### SELECTED PASSAGE

»»

Mexican anthropologist

Marta Turok (full name Marta Turok Wallace; born 1952) is a Mexican applied anthropologist focusing on socio-economic development, and one of the foremost schools on Mexican folk art. Through research, government work, education and advocacy, she has worked to raise the prestige of Mexican handcrafts and folk art and to help artisans improve their economic status. Her work has been recognized with awards from various governmental and non-governmental agencies.

==Life and education==
Turok was born to American parents, with both growing up in the Boston area. After World War II, they decided to move to Mexico City, with her older brother, Kipi, where they started a postcard business. Marta was born in 1952, with another brother, Antonio, coming after. Here they were raised, and Marta grew up bicultural and bilingual, attending the English-language American School in Mexico City.

Turok decided to go to the United States to do her undergraduate degree, attended Tufts University, where her father had studied chemistry. The university allowed undergraduates to design their own course of study, which she took advantage of as they did not yet have an anthropology program. She chose to do a comprehensive senior thesis, traveling to Chiapas to research handcrafts there. There she worked with anthropologist Walter Morris, Jr., where the two decided to research the history and possible meanings being traditional design elements in Mayan handwoven cloth. This concept was completely new at the time, and subsequent research proved the concept correct, that the elements did indeed have meanings at one time, but most have been lost. During this time, she learned to speak Tzotzil and weave on a backstrap loom. Turok graduated in 1974, with a degree in anthropology and socioeconomics.

Later, she studied ethnology at the National Autonomous University of Mexico, graduating in 1978, and in 1996, received a certificate in marketing from the University of California Berkeley.

==Careerthe original==
Instead of using her research in Chiapas to start an academic career, she opted to follow a more pragmatic path, helping artisans improve their economic situation, promoting the cultural value of handcrafts and folk art, training artisans in marketing and working with collectors, museum curators and the general public.

Turok began her career working for a number of government agencies and teaching classes on traditional Mexican textile design. Her government work focused on public policy to raise the status of handcrafts. She has worked with the National Indigenous Institute, and the Fondo Nacional para el Fomento de las Artesanías (FONART), where as subdirector of social programs, created the policy guideline to distinguish handcrafts with artistic and cultural value.

««

### Word and element locating data
»»

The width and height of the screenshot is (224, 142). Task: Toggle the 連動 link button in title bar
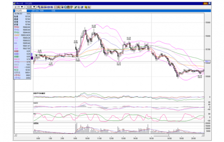[x=205, y=4]
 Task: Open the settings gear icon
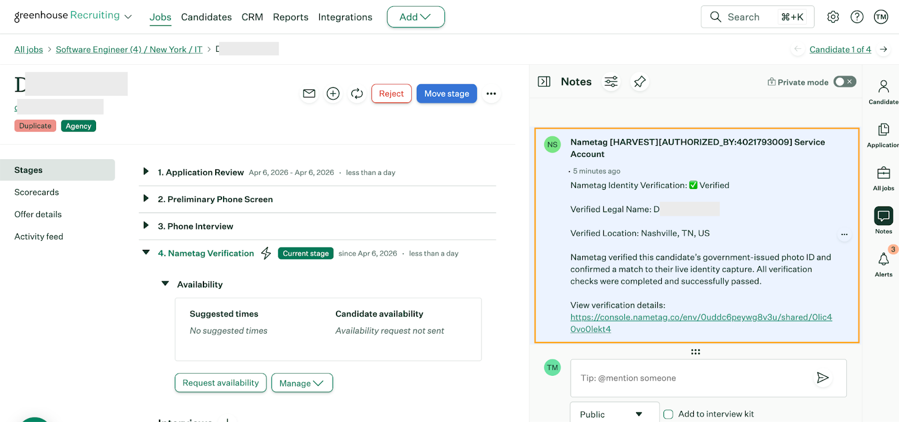point(833,17)
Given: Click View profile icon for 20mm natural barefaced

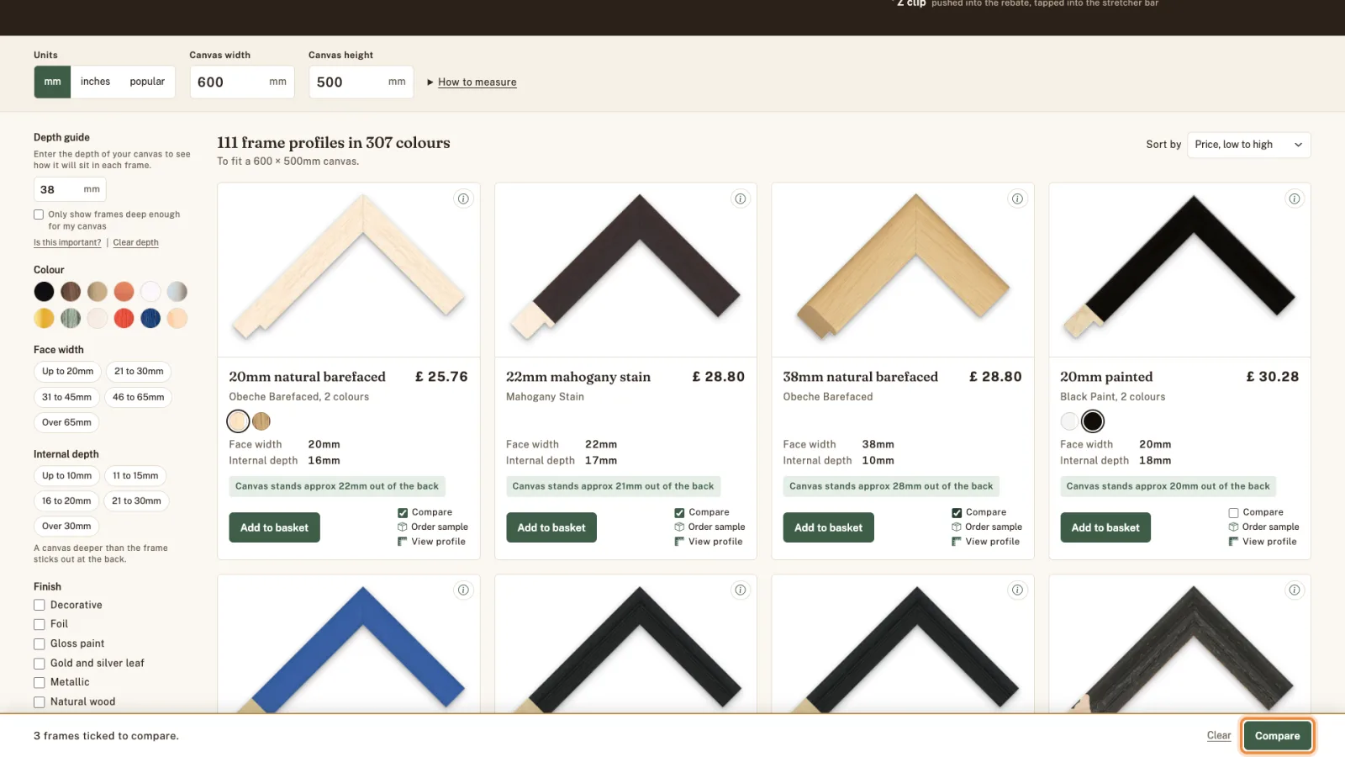Looking at the screenshot, I should tap(403, 542).
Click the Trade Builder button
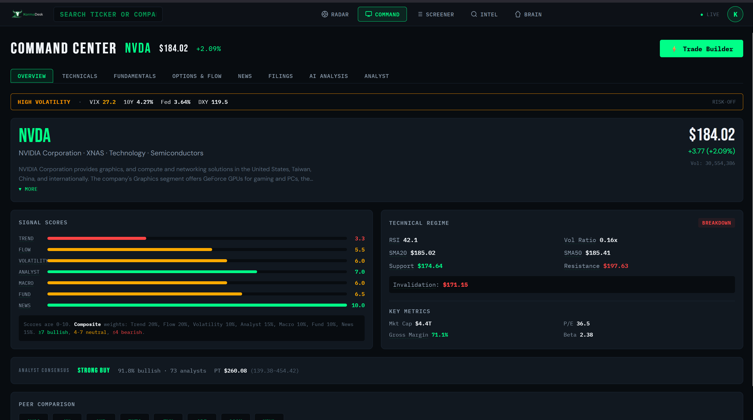 pos(701,49)
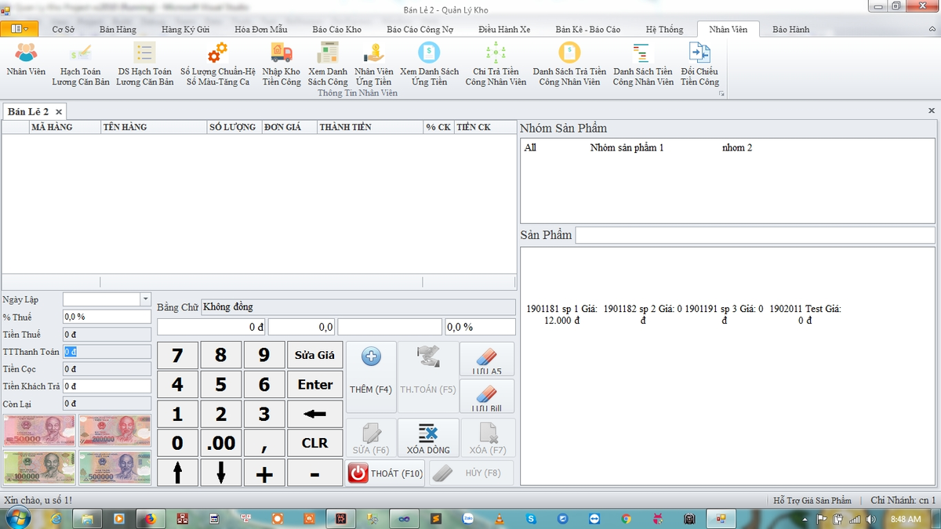Expand the Thông Tin Nhân Viên group launcher
The height and width of the screenshot is (529, 941).
pos(721,93)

««

### TASK TO COMPLETE
From the text on Marta Turok, extract the part that opens with the words containing "Mexican anthropologist" and closes with "and non-governmental agencies.".

### EXERCISE RESULT
Mexican anthropologist

Marta Turok (full name Marta Turok Wallace; born 1952) is a Mexican applied anthropologist focusing on socio-economic development, and one of the foremost schools on Mexican folk art. Through research, government work, education and advocacy, she has worked to raise the prestige of Mexican handcrafts and folk art and to help artisans improve their economic status. Her work has been recognized with awards from various governmental and non-governmental agencies.